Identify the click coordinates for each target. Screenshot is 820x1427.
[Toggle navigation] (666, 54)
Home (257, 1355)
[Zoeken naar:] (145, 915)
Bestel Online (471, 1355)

########

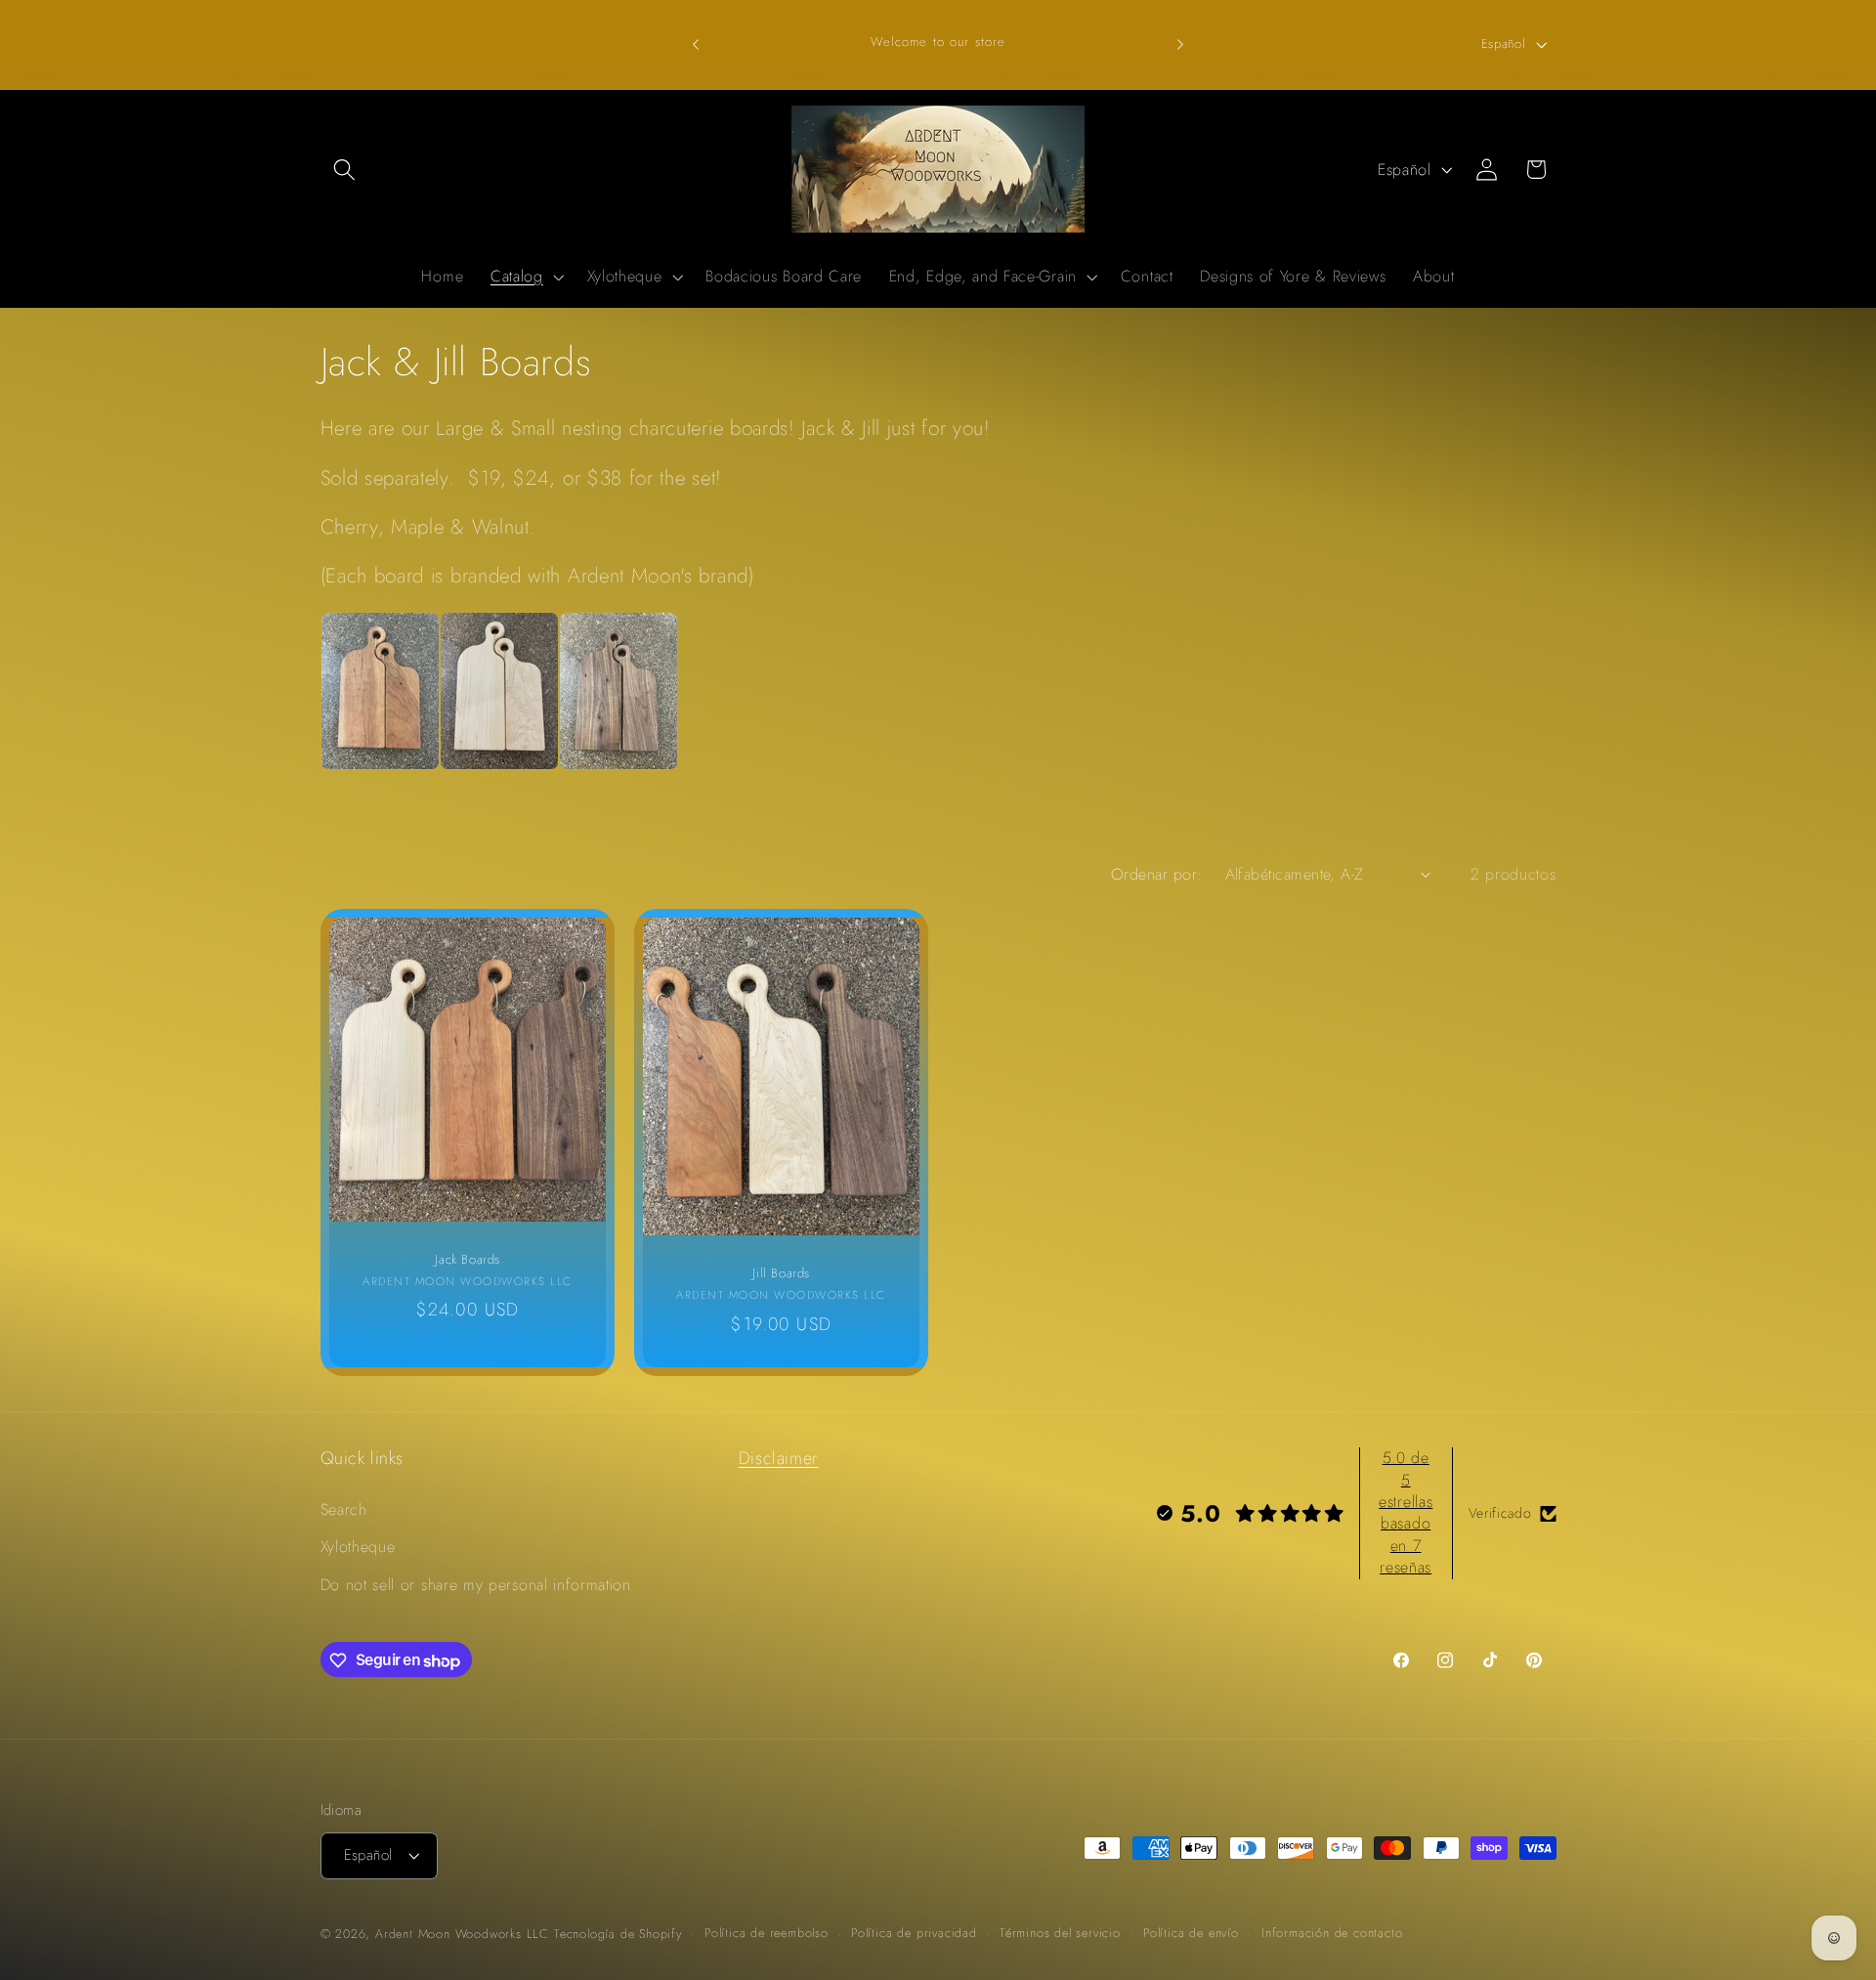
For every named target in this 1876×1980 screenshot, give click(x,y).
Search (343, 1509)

########

◆ What the task asks: Scan the material line by line and report each one that contains "target".

◆ Answer for this exercise:
Identify the click coordinates for each target. Screenshot is 820x1427.
For every named target in this 1876×1980 screenshot, give click(x,y).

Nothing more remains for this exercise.